I wrote earlier about how an economy and culture in Eastern Kentucky so dependent on disability payments might so easily overlook, and even accommodate widespread abuses within our medical and legal structures. The “angioplasty abuse” that I and others have been writing about these past months unfolded in that setting. Full-fledged “disability abuse” is again emerging into the sterilizing light of day. It seems all you have to do to find these things, is look for them.
A flurry of media reports began yesterday focusing on a U.S. Senate investigative report accusing specific doctors, lawyers, and even judges of conspiring to inappropriately award disability to hundreds and even thousands of people. The scam could not have been more out in the open– billboards advised people to step right up and take advantage.
Stephen Ohlemacher reported prominently for the Associated Press, but the story is making the rounds in many venues. The matter plays well politically to those who would seek to gut any-and-all governmental safety net programs. (I am not one of them!) I have not been able to secure a copy of the actual Senate report, perhaps due to governmental furloughs. If anyone can help me, I will follow-up with more specifics.
I know a little about disability.
In my hands-on medical career as a rheumatologist, I had much personal experience with disability programs. Some people shop for accommodating physicians who will “award” them with a declaration of disability in the same way some patients doctor-shop for prescription narcotics.
Even when there are substantial medical problems, the path to disability is so poorly laid out that doctors and patients with the best of intentions will fall to the side of the trail. Part of the problem lies in the fact that as physicians we are forced to use legal definitions and structures to deal with medical and scientific problems. (I discovered the same dichotomy when I was involved in issues of Medicare coverage determinations.)
For example, the first Social Security disability letter I ever wrote was for a patient whose rheumatoid arthritis was among the worst I had encountered. Many of her joints were essentially destroyed. I was frankly amazed she had continued to work at all. My long letter detailed the objective physical findings and how limiting these would be for the work she had been performing. To my great surprise, her application was denied– apparently the most common outcome.

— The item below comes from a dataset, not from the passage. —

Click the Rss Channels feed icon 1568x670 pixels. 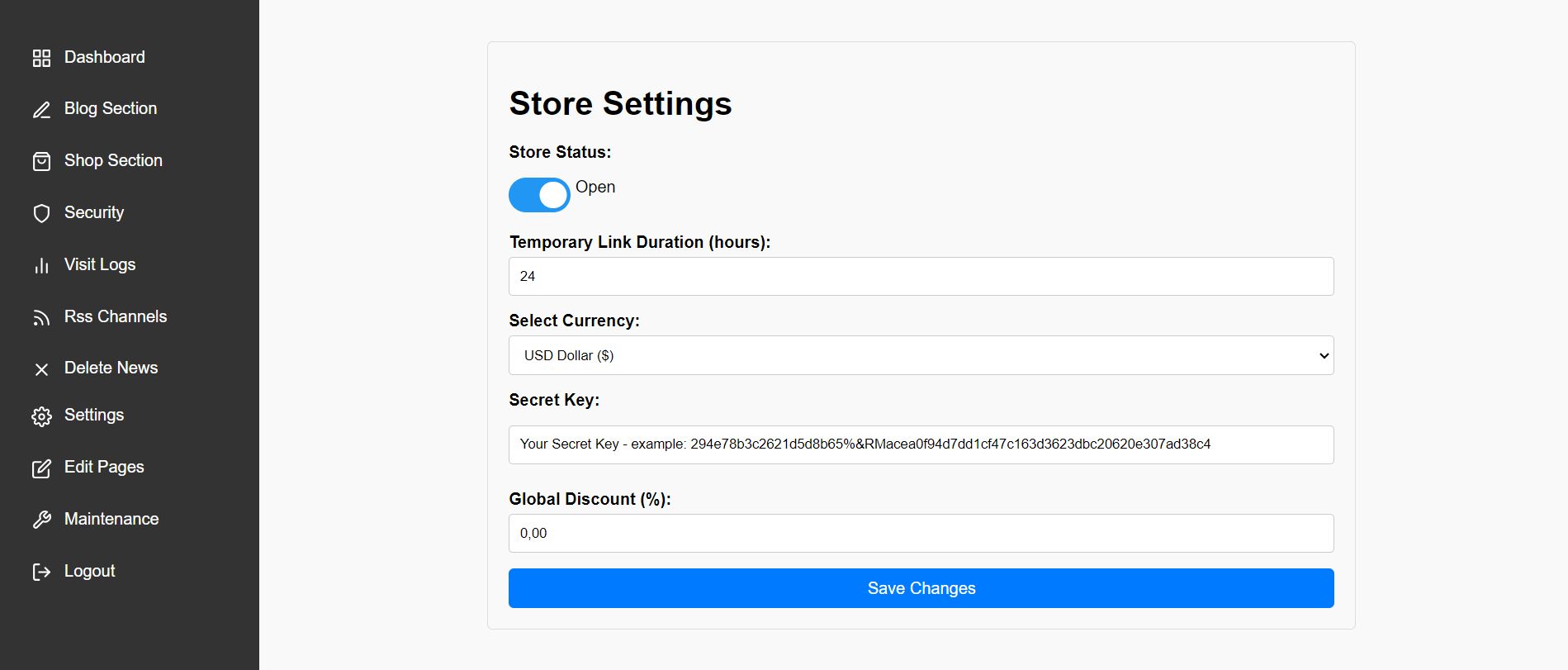41,318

Ultimately, as also seems to be the case, her appeals were successful. What does this say about the objectivity, fairness, or even the ability to subvert the process of awarding disability?
To have rheumatoid arthritis was to be disabled.

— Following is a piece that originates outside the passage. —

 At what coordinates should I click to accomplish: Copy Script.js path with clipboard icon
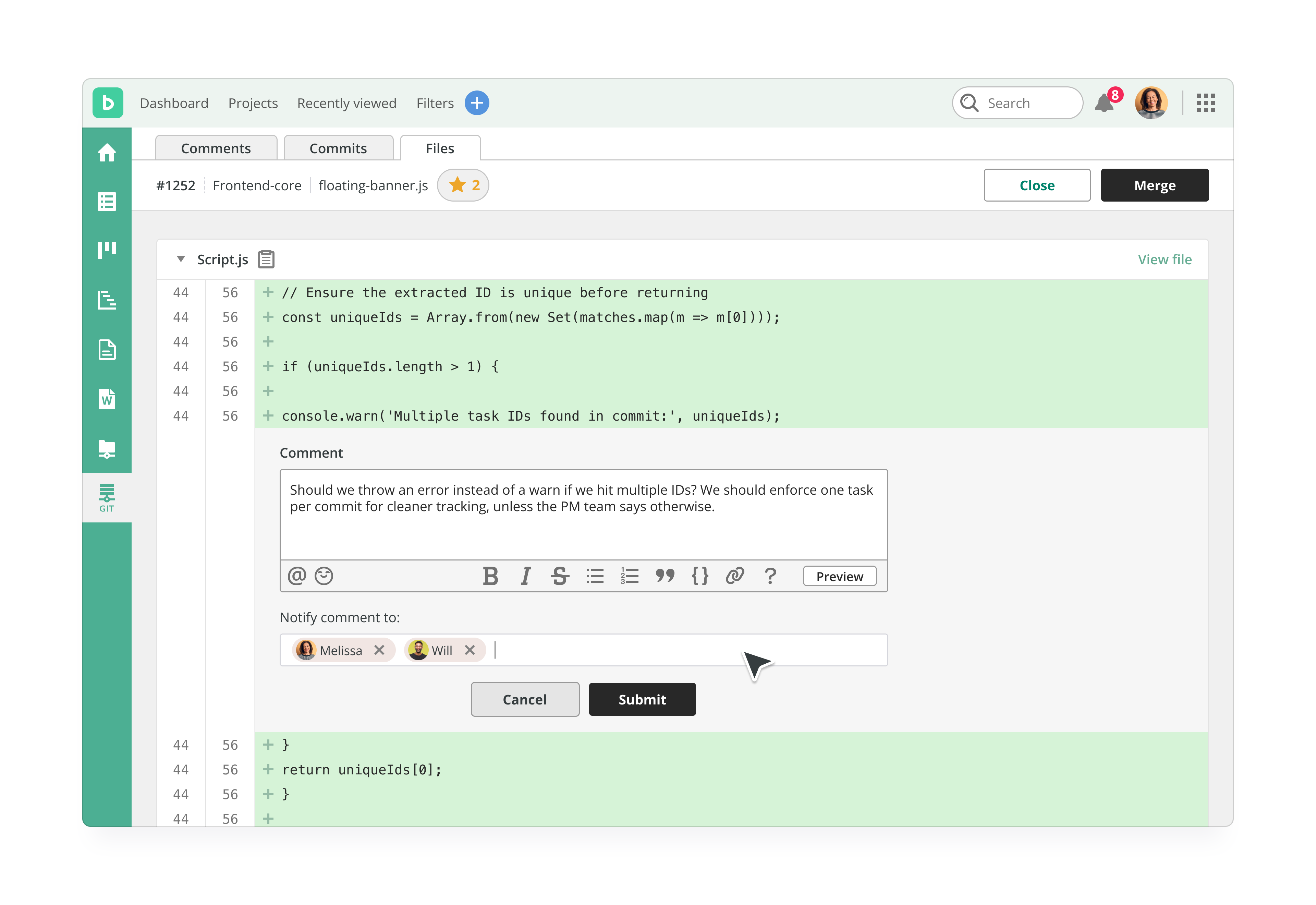click(266, 259)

Just to point out the medical “dumbness” of this legal process I want to tell you another personal story. Shortly after the clinical episode described above, I worked with the Social Security Administration to create instructional videos for administrative law judges who participate in the Medicare disability program. In one, I gave a nuts-and-bolts lecture about the nature of arthritis, and in a second I described how these kinds of illnesses limited functional ability. I taught about arthritis, but I learned about the disability process! It was then I heard for the first time about “the listings” for disability.
For every major disease or disease category, the Federal Registry lists a number of criteria against which every application for disability is judged administratively. Medical review is barely necessary if at all. Check the right boxes and the application sails through. When I looked at the “listings” for rheumatoid arthritis, I was stunned. They essentially duplicated the earliest American Rheumatoid Association diagnostic criteria used for rheumatoid arthritis research. Aside from the well-known fact that such research criteria do not always make the best clinical criteria, the listings included diagnostic tests so archaic they were no longer being used. In short, to have an old-fashioned diagnosis of rheumatoid arthritis was by definition to be disabled no matter how mild the case! That was a great surprise to me, and the hundreds of my patients who were successfully coping with their illness and leading rewarding personal and professional lives.
The next supporting disability letter I wrote for this disease was less than one page and was approved in the shortest time that the case manager had even seen– even faster than that of the medical-legal cabal whose existence stimulated the writing of this article.
I do not know if the “listings” for rheumatoid arthritis remain the same, but I have little doubt that the process we are using today is too often scientifically inaccurate, too subjective, and too open to manipulation. It is unfair to both the individuals seeking assistance and to the public who finances the process. Just as the phenomenal numbers of patients emerging from the angioplasty-factory of Eastern Kentucky represent a sore thumb deserving of an accurate diagnosis, the disability-economy of that region and similar ones deserves more of our attention. In my opinion, our disability safety nets are full of holes and need mending.